_GIVEN DATA_
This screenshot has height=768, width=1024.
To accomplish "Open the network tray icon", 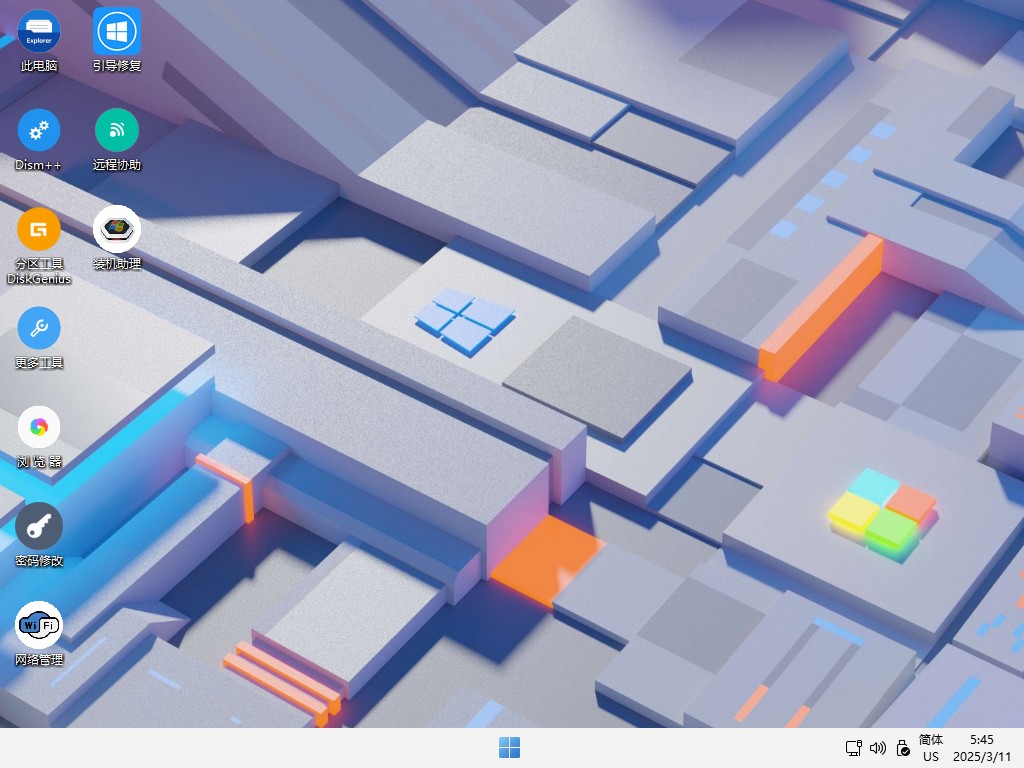I will point(853,748).
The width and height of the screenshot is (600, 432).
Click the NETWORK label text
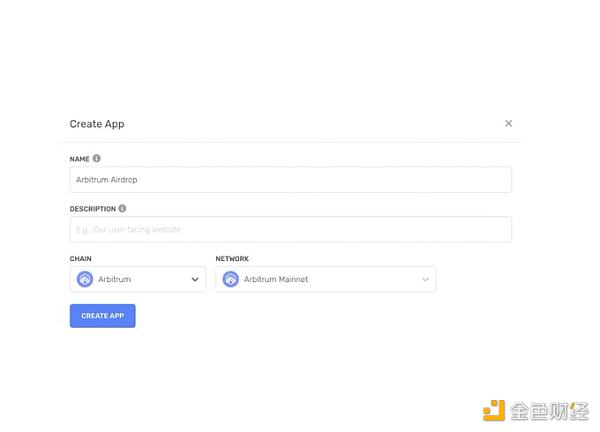click(x=232, y=259)
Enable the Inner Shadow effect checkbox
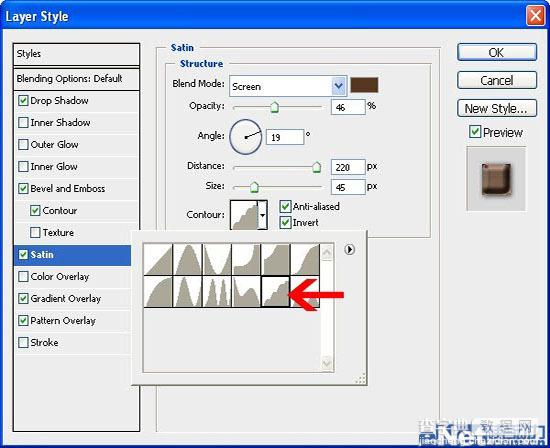The image size is (550, 448). pos(23,122)
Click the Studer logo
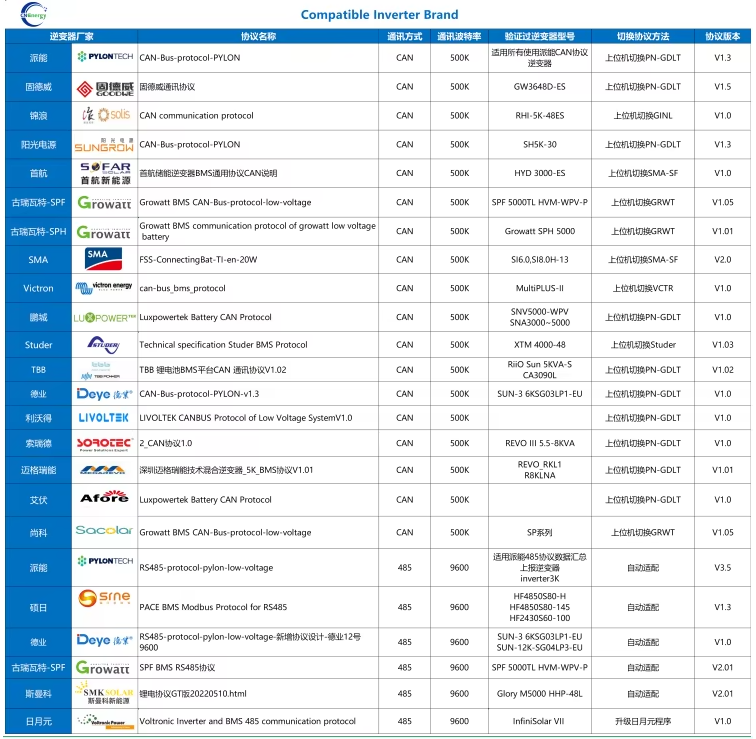 (x=104, y=345)
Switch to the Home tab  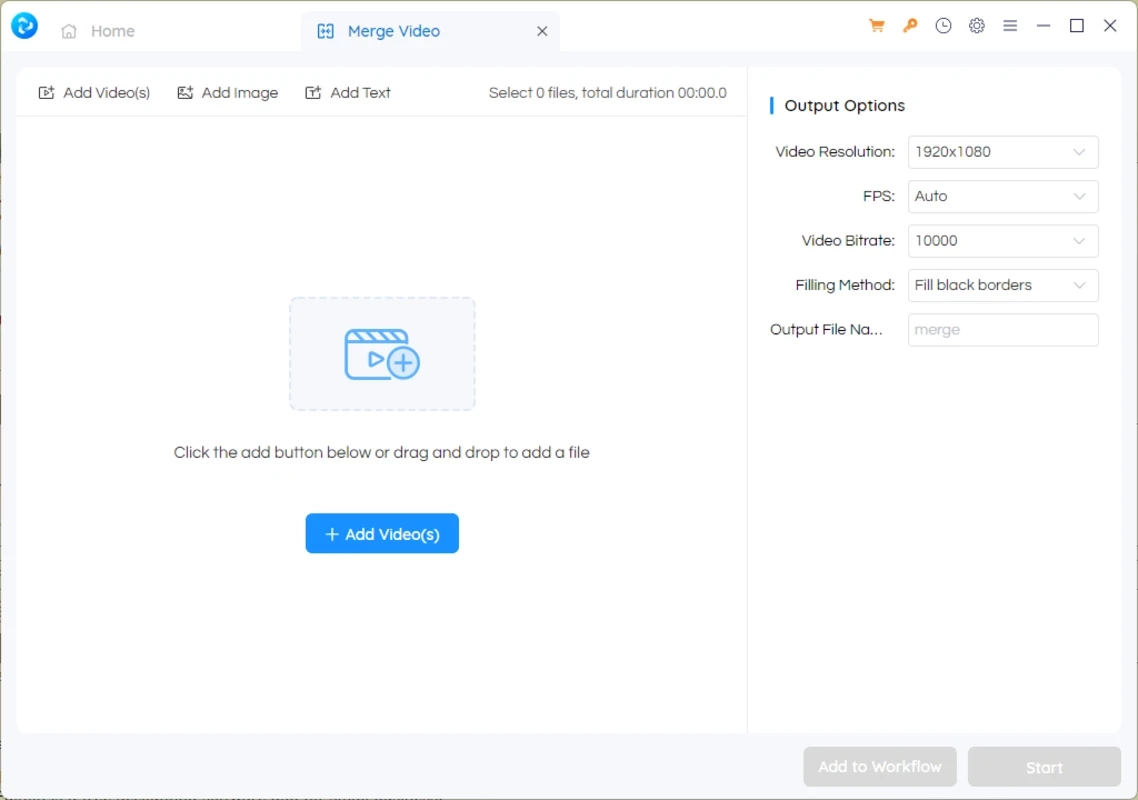tap(98, 31)
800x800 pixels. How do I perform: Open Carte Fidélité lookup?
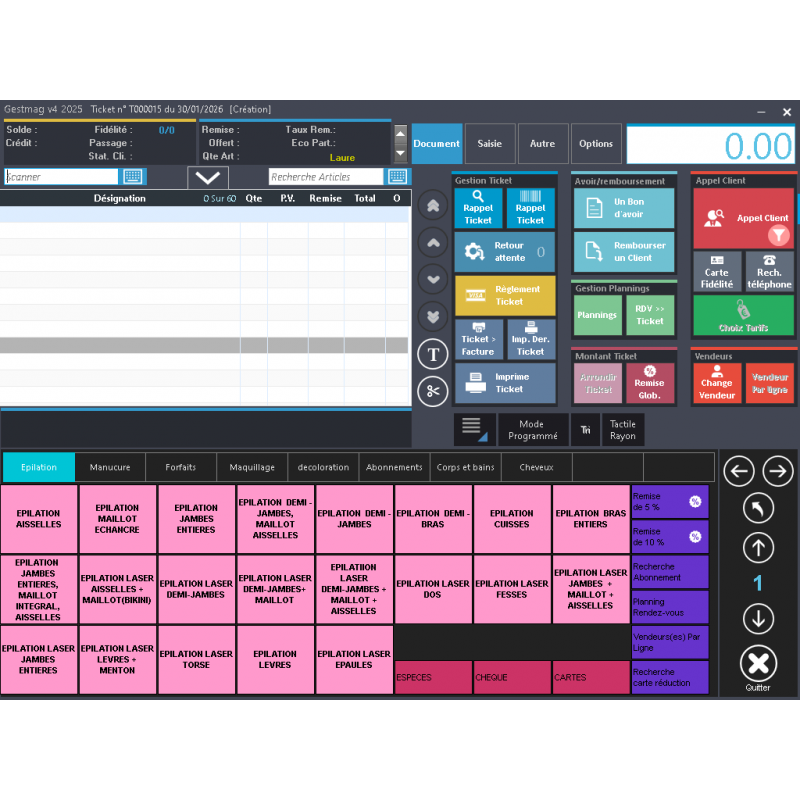tap(716, 271)
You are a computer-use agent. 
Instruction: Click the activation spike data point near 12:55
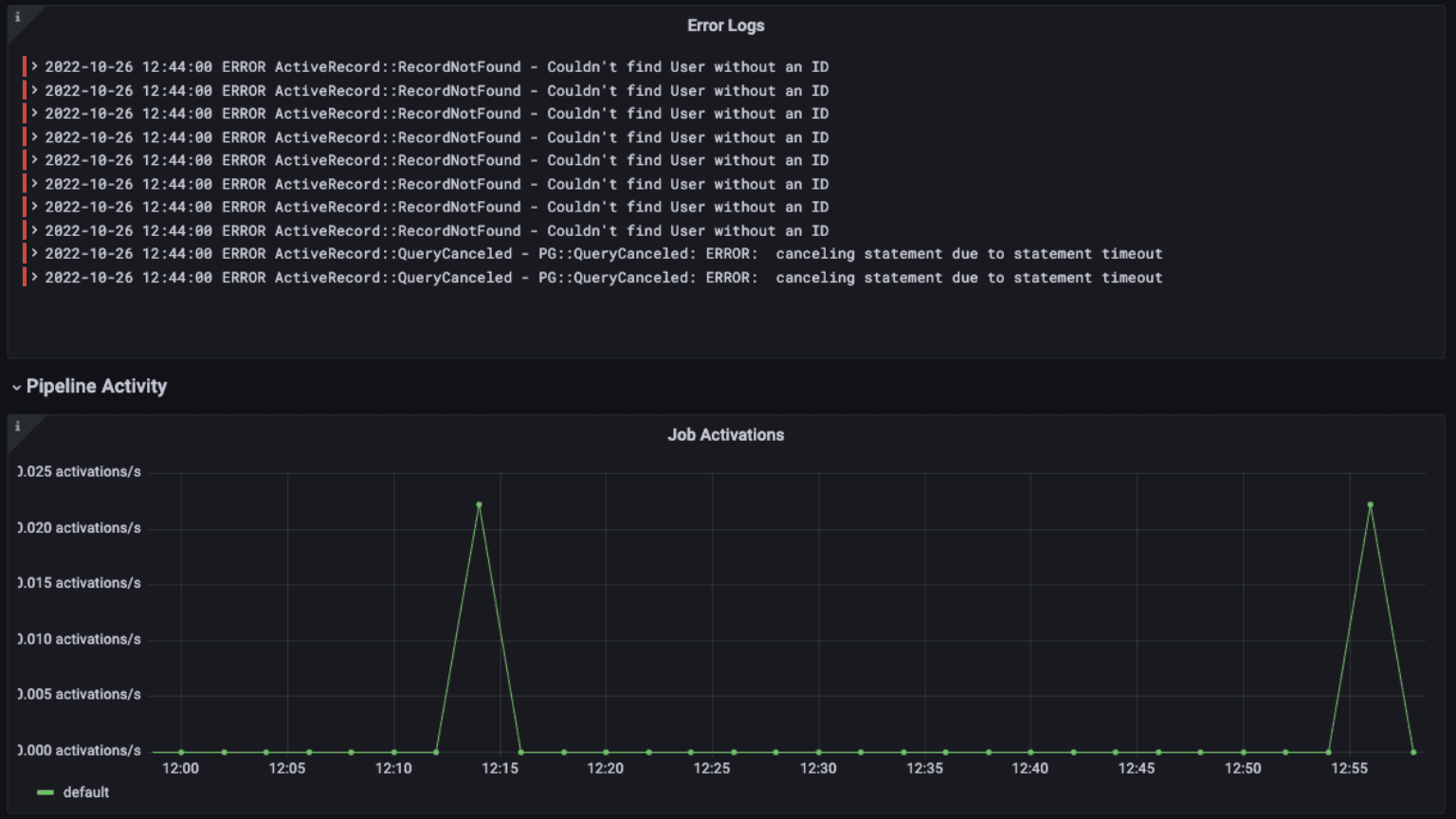[1370, 505]
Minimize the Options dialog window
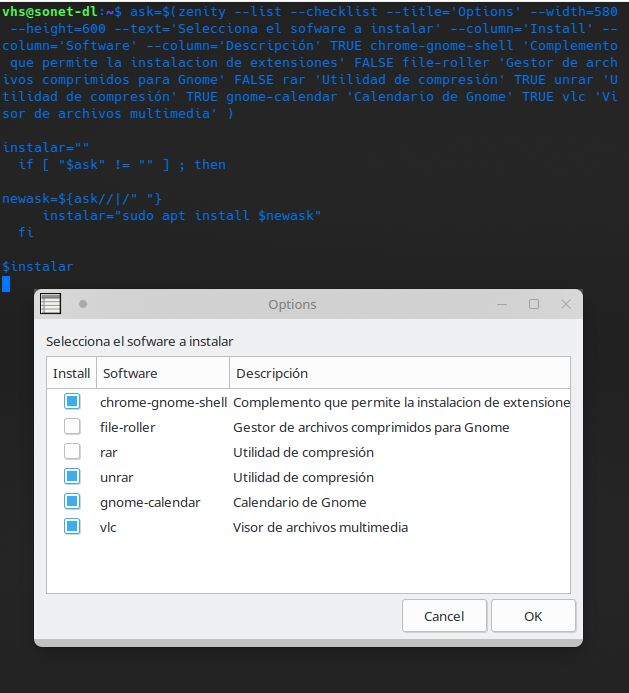The image size is (629, 693). coord(502,304)
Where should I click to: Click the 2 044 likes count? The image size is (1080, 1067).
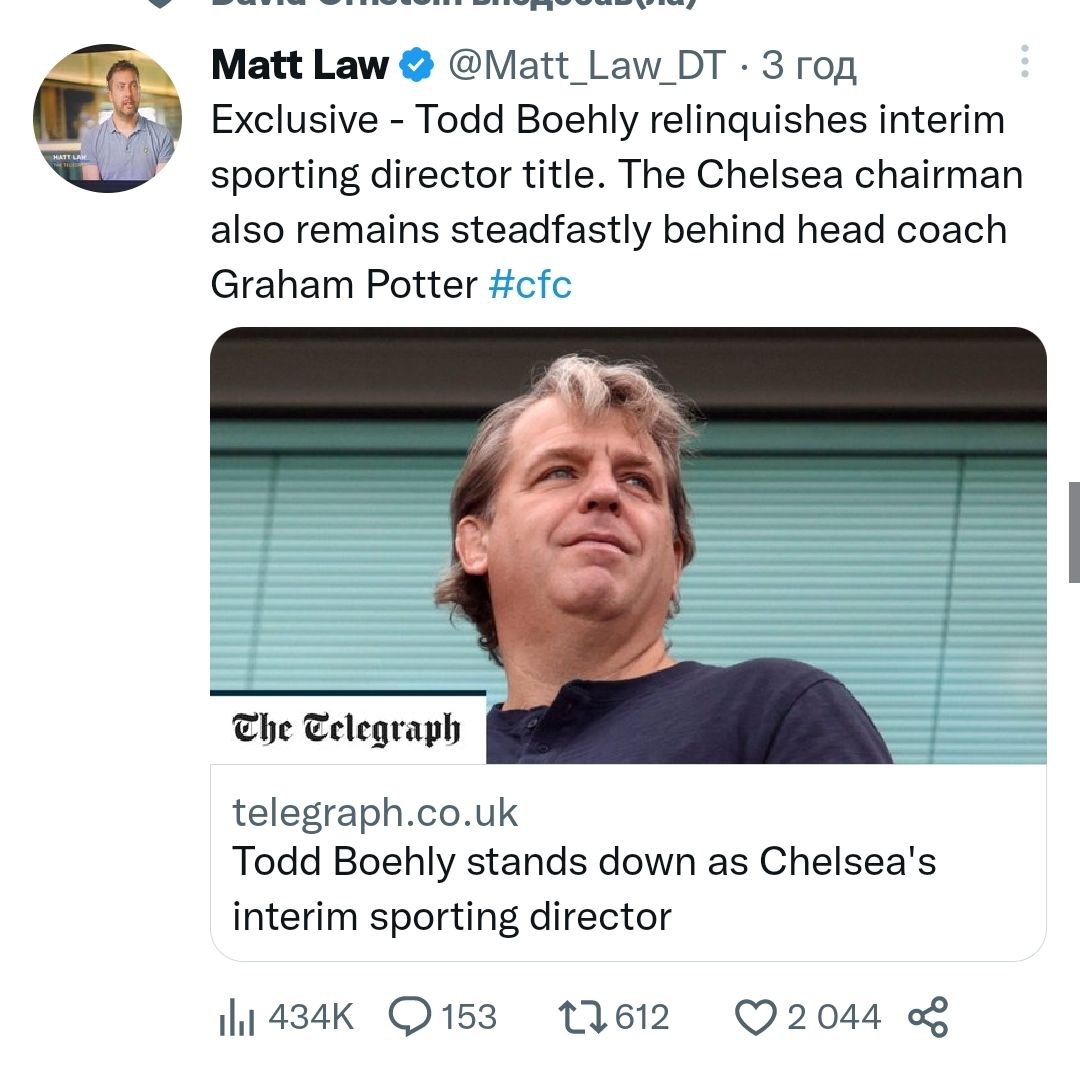tap(834, 1018)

_WHAT IS NEEDED_
Among the lines above, which ones include the word "width"? Copy them.

_RESPONSE AREA_
This screenshot has height=768, width=1024.
The width and height of the screenshot is (600, 432).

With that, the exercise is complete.